(July 11, 2009 at 4:40 pm)Kyuuketsuki Wrote: I repeat, OK, fine ... since you want me to debate (I still don't want to) please post it again.Ok:
Kyu
Adrian Wrote:Well firstly I think you showed that piece to me before, and I corrected the origin of the word "atheist". The 'a' doesn't come from English grammar, but from Greek. ('a-theos' literally means "without god" in ancient greek).plus my further point:
Secondly, your argument that atheism and agnosticism are one and the same is invalid. As you quite rightly say, to be an agnostic is to say that the existence of a deity is unknown or unknowable, but this only covers knowledge. An person could claim that God is unknown or unknowable but still believe it exists. Indeed I find that most rational theists will admit this. A supernatural force that has no explanation is by definition unknown, and so people who claim their God is supernatural are agnostics and theists. Now the gnostic theists will claim that "supernatural" is simply a mocking word used by atheists, and that God is perfectly natural and has been proven through some argument or through nature.
In philosophy, knowledge is often described as a subset of belief, or as "true, justified belief". You can believe something and have no knowledge of it, but you cannot know something and have no belief of it, because this is a contradiction. Just to clarify, knowledge here is describing "absolute knowledge" rather than relative. You could argue that some people (like some creationists) "know" that fossils support evolution but simply do not believe it, but this is not the type of knowledge we are talking about. Knowledge in the agnosticism argument is all about the actual truth value of claims, not what people claim to know.
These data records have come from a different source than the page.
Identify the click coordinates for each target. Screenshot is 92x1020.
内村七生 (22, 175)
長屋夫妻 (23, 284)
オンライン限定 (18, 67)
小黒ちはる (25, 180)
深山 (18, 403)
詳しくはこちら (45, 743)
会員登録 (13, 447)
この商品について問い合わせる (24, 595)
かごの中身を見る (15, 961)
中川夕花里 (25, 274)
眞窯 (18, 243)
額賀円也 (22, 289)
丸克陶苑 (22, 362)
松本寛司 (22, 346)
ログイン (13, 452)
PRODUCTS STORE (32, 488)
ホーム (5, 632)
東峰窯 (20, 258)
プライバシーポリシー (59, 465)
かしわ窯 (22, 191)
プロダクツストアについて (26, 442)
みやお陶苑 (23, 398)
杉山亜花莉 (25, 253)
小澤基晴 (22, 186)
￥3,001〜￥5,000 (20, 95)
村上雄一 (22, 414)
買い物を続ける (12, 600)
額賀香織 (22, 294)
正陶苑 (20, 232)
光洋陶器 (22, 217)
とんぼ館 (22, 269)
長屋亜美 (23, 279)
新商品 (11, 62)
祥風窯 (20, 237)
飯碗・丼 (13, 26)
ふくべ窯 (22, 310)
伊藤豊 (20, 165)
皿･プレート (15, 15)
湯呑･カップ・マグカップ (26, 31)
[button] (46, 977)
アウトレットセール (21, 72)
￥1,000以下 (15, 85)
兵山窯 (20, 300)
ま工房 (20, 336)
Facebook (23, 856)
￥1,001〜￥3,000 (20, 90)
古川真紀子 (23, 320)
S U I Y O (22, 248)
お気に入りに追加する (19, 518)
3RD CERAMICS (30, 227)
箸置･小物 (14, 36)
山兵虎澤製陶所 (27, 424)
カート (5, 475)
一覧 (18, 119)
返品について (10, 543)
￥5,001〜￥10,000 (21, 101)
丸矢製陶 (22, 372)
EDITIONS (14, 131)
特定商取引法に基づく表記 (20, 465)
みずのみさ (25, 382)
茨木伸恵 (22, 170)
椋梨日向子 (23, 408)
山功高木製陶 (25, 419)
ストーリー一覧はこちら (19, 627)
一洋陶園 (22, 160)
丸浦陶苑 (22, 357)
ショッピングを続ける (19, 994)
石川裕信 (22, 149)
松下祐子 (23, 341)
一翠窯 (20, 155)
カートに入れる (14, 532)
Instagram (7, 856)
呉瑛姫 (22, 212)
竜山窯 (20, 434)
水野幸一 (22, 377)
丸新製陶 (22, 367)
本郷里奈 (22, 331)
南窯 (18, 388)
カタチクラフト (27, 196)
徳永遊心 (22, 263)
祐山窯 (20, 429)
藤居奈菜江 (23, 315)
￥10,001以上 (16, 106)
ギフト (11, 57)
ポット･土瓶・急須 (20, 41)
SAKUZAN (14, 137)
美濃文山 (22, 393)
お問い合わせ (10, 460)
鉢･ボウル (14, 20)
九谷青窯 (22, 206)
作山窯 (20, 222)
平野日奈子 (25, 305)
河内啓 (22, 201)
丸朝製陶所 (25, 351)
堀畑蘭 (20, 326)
Kyu Wrote:Like "theism" & "atheism", "gnostic" mean knowledge (in this context "of god") in other words the gnostic "knows of god" or "has knowledge of god" and the agnostic "knows not of god" or "has no knowledge of god" and today that has changed slightly to mean that the agnostic "does not know if there is a god" or holds that "the existence of god is unknown or unknowable".This is a gross misunderstanding of the origins of the word. Yes, theism is the opposite of atheism, but the word "agnosticism" was not originally meant as an opposite of gnosticism. Huxley coined the word to fit his definition of "the existence of god is unknown or unknowable". He used the word "agnosticism" because of the word "gnostic" meaning one who has spiritual knowledge. Huxley could have called his new definition anything, but he chose the word "agnostic" since the word "gnostic" commented on spiritual knowledge, and his word on knowledge being unknowable (chiefly in relation to god / spirituality).
It is in fact the word "gnostic" that has a rather modern meaning, stemming from the popularity of "agnostic", it has come to mean the polar opposite (which is why we used it in our scale). If the word agnostic meant "has no knowledge of god" then I would agree, atheists are inherently agnostic. However the word does not mean that, it never has. It has always meant "the existence of god is unknown or unknowable" (or derived versions of that), or the more modern (and in my opinion useless) definition of "I don't know what I believe".